Also, I need to find c_n as a function of w_n=(2pi)/T and T, by first writing cos(1/2pi*t) as complex exponentials and performing integration.
Completely Stuck
Any help would be greately appreciated
Comments
c_n = ∫(t = -1 to 1) e^(-iπnt/T) cos(πt/2) dt
......= ∫(t = -1 to 1) e^(-iπnt/T) * (1/2) [e^(iπt/2) + e^(-iπt/2)] dt, by complex def. of cosine
......= (1/2) ∫(t = -1 to 1) [e^(iπt (1/2 - n/T)) + e^(-iπt (1/2 + n/T))] dt
......= (1/2) [e^(iπt (1/2 - n/T))/(iπ (1/2 - n/T)) + e^(-iπt (1/2 + n/T))/(-iπ (1/2 + n/T))] {for t = -1 to 1}
......= (1/2) [e^(iπ (1/2 - n/T))/(iπ (1/2 - n/T)) + e^(-iπ (1/2 + n/T))/(-iπ (1/2 + n/T))]

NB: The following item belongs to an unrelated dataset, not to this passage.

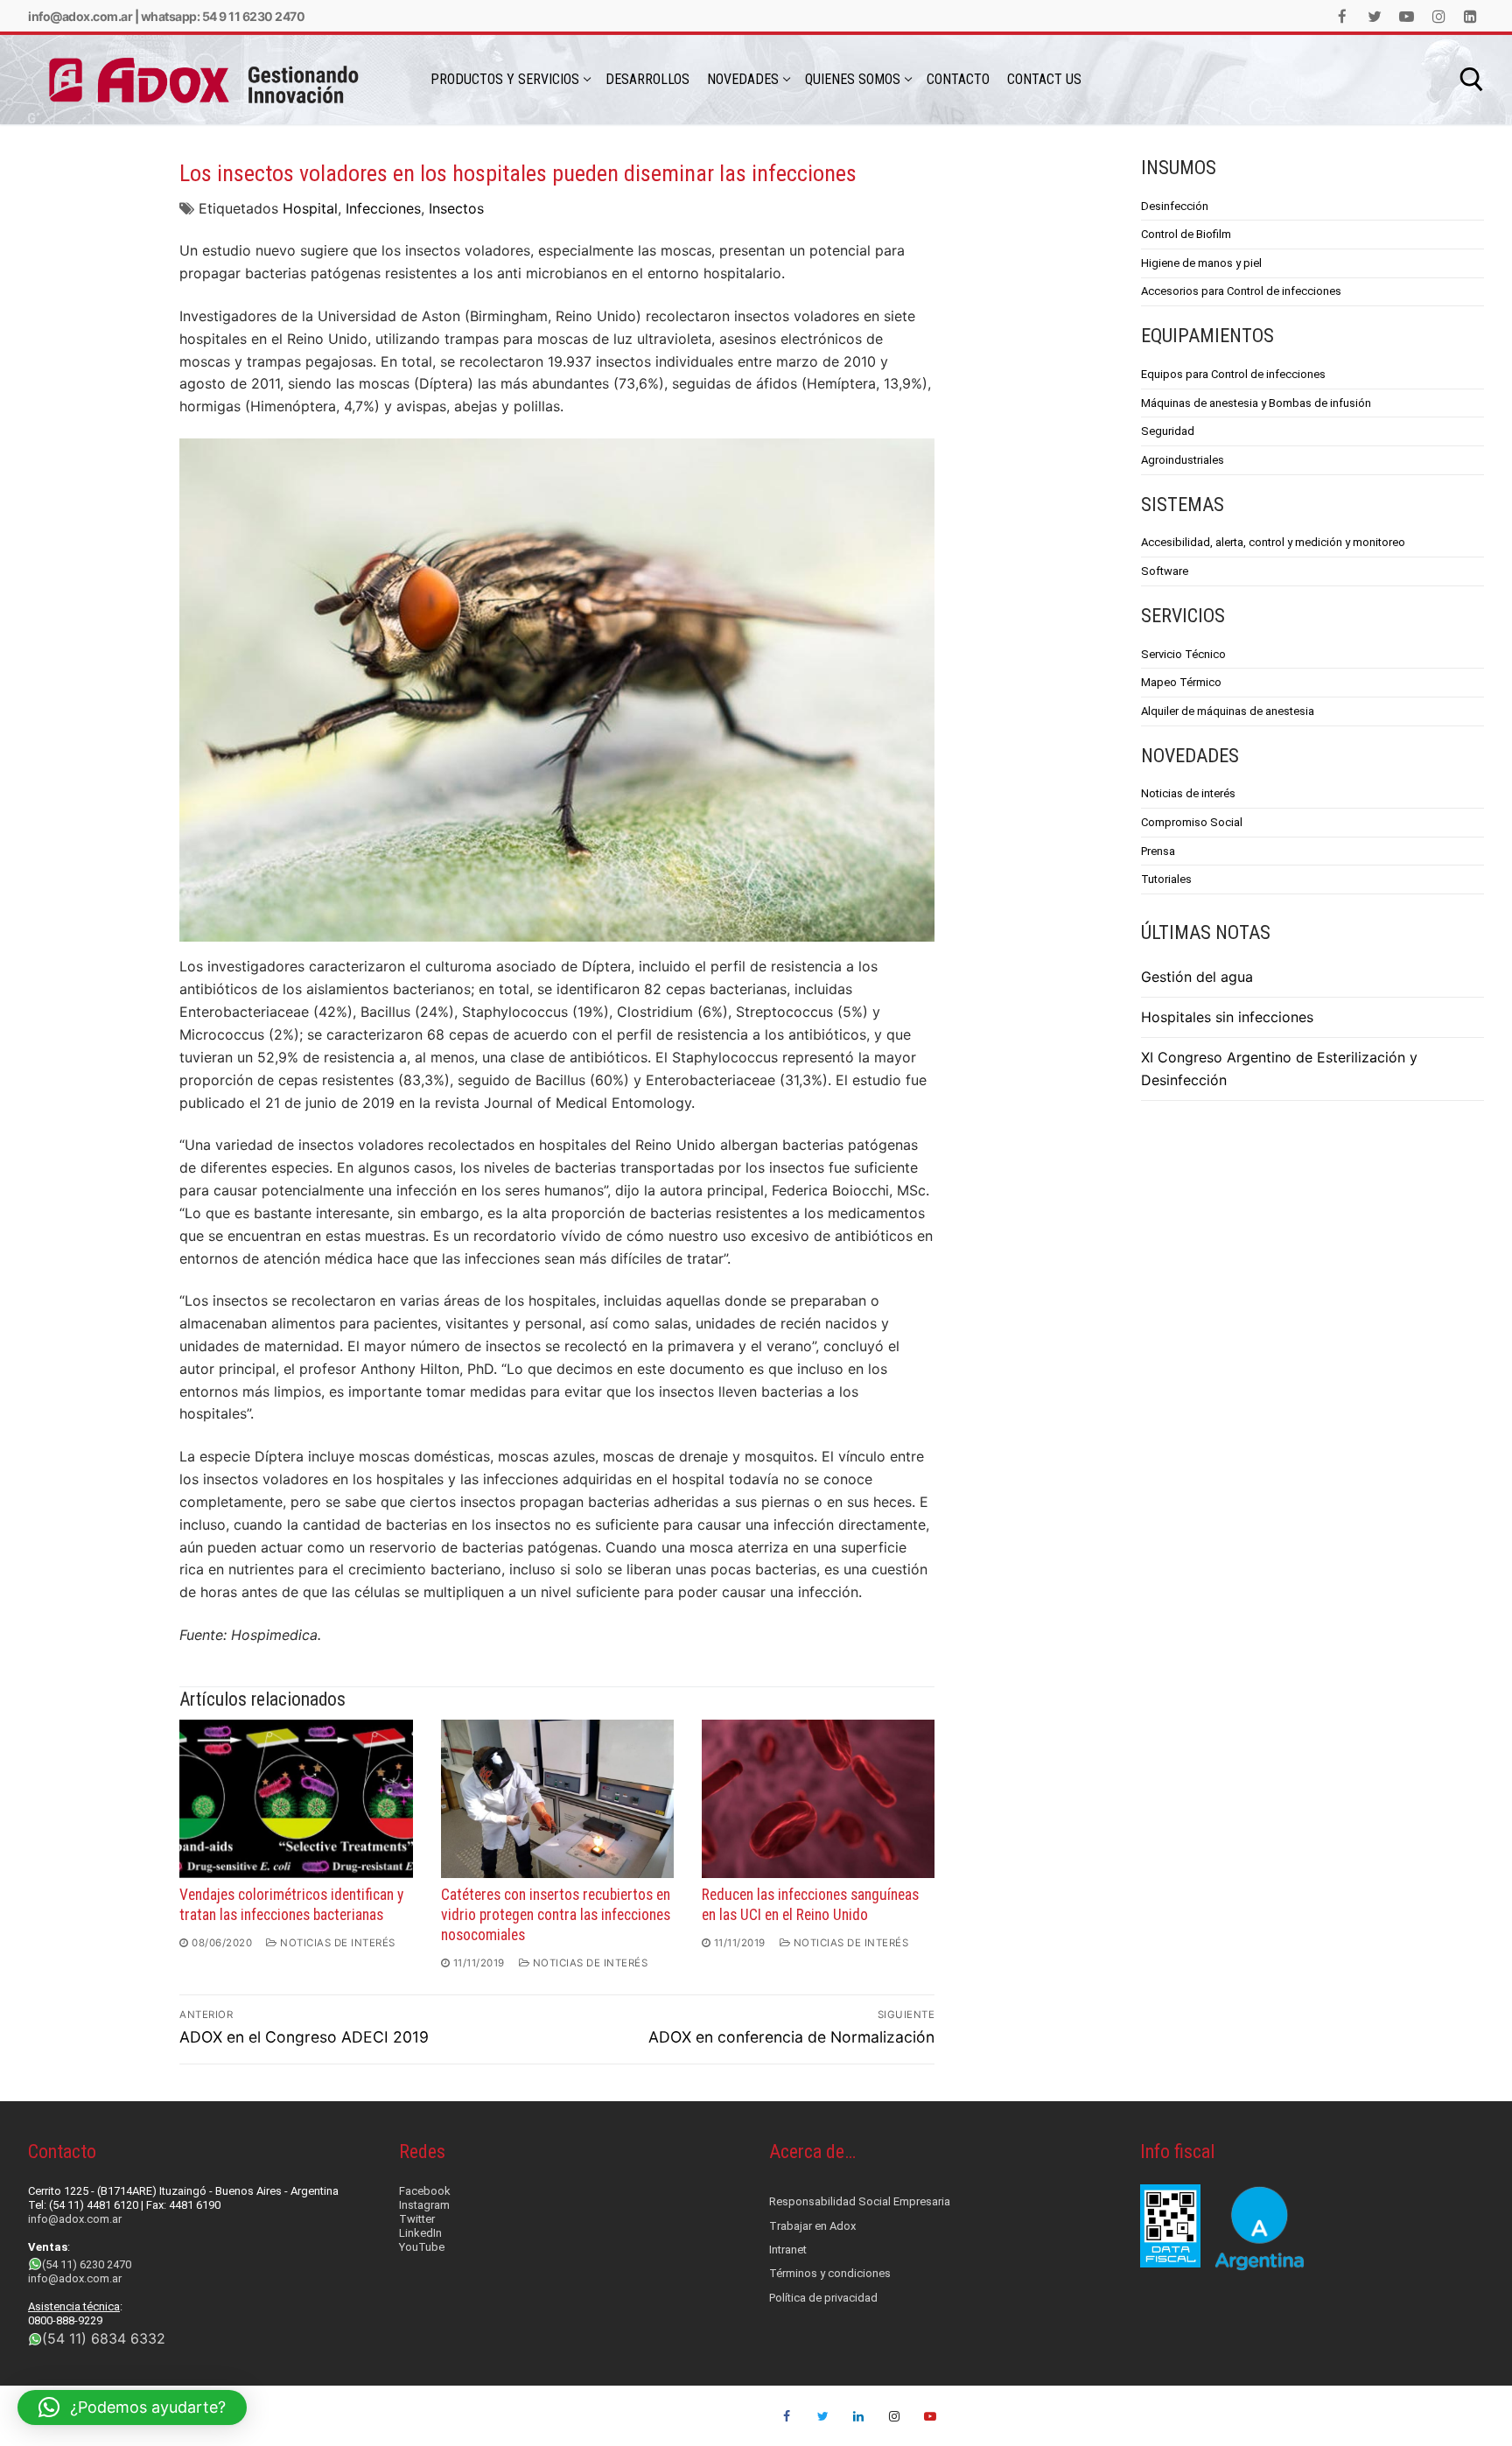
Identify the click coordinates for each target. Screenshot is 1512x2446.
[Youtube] (1406, 16)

- (1/2) [e^(-iπ (1/2 - n/T))/(iπ (1/2 - n/T)) + e^(iπ (1/2 + n/T))/(-iπ (1/2 + n/T))].
Note: If 1/2 - n/T or 1/2 + n/T equal 0, then there may be an exceptional case or 2; in such a case, compute that particular coefficient separately.
I hope this helps!